Em primeiro lugar, é importante ressaltar que várias pessoas sofrem com um tipo de violência que vem caracterizada como “brincadeira”. Isso acontece, principalmente, pelo fato de os indivíduos acharem que o bullying é algo inofensivo, porém pode gerar consequências, como o distúrbio emocional, que provoca o baixo rendimento, a queda da autoestima ou até mesmo o suicídio. Segundo a teoria da tábula rasa de John Locke “O ser humano é como uma tela em branco que é preenchida por experiências e influências”. Com base nisso, pode-se levar em consideração que as práticas adotadas por uma parte da população têm origem no cotidiano das famílias, em discussões, desentendimentos, entre outros.

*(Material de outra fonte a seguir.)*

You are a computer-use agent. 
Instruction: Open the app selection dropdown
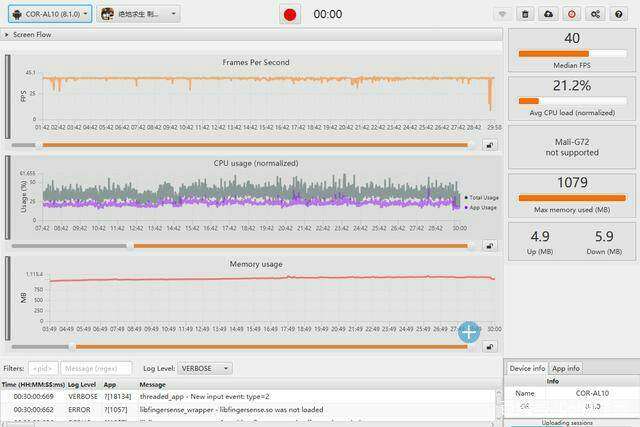139,14
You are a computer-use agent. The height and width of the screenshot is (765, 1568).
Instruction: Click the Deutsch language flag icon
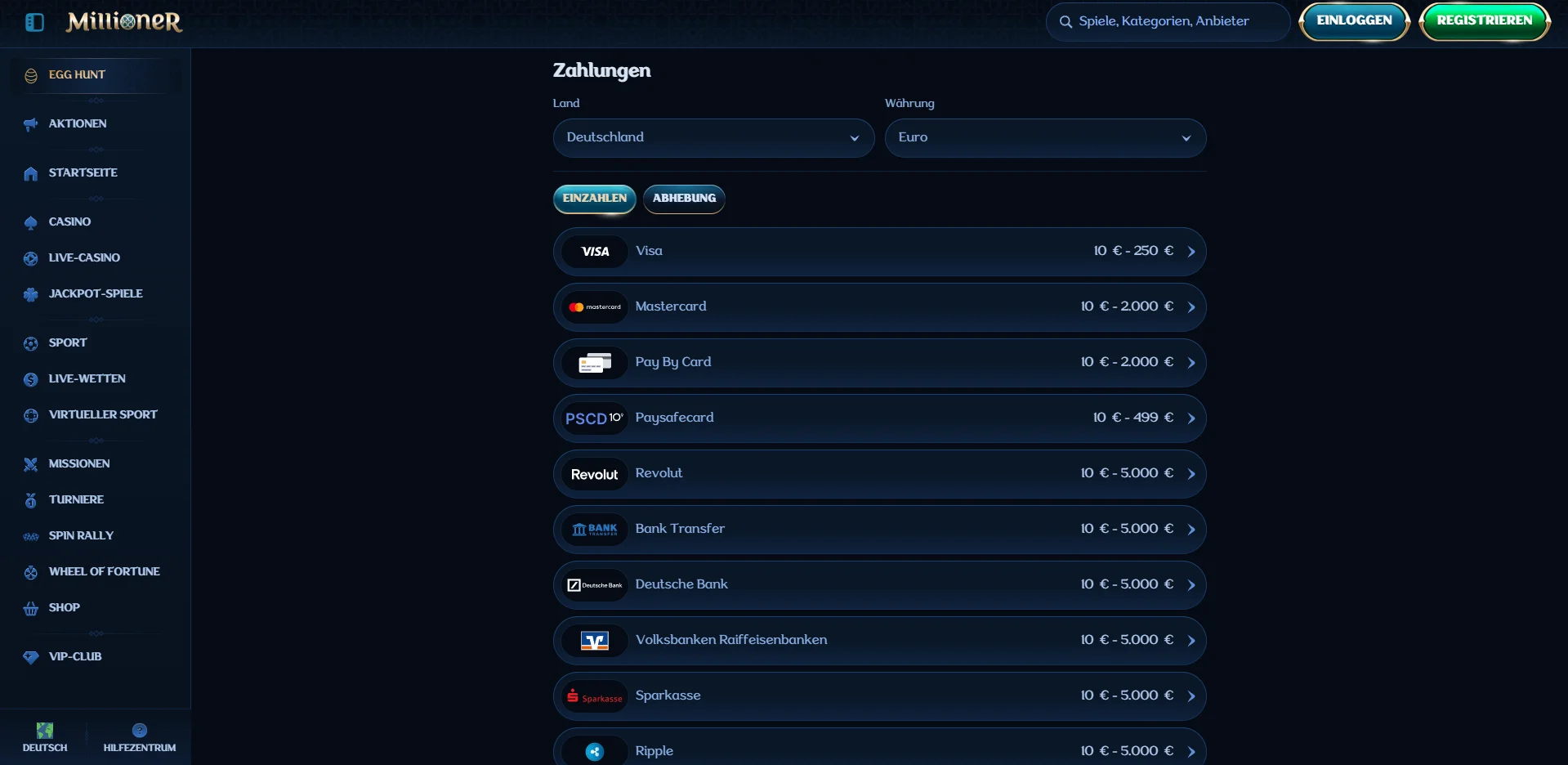coord(45,731)
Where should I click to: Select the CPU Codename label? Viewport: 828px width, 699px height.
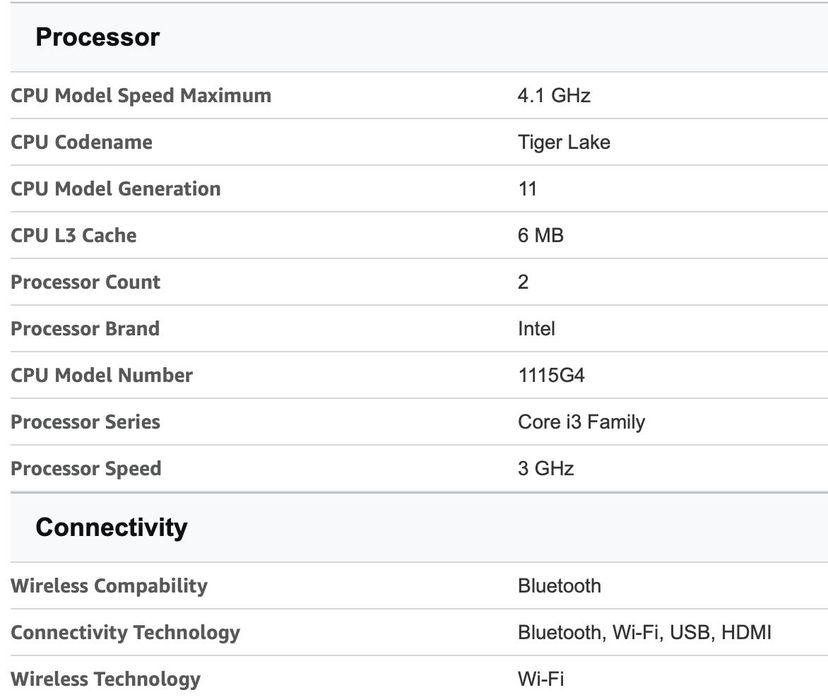[81, 142]
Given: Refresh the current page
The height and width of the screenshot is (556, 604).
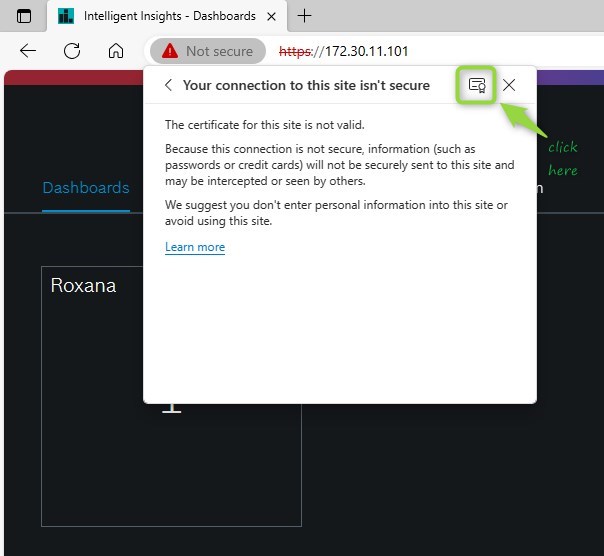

Contudo, no caso dos agressores, pode ter uma raiz complexa. Tendo em vista um entendimento de Sigmund Freud, a agressão física ou psicológica é inerente ao homem como expressão da “pulsão de morte”, assim explicado por haver uma tendência que nos leva a querer eliminar toda tensão existente – dentro e fora de nós – que explicaria a agressividade voltada a si mesmo e aos outros. Assim como mencionado, bullying são sintomas e possuem raízes mais profundas, como uma sociedade violenta, egocêntrica e também ambientes com excesso de competição, como por exemplo, as escolas. Assim, sendo necessário levar em consideração o “outro lado da história”.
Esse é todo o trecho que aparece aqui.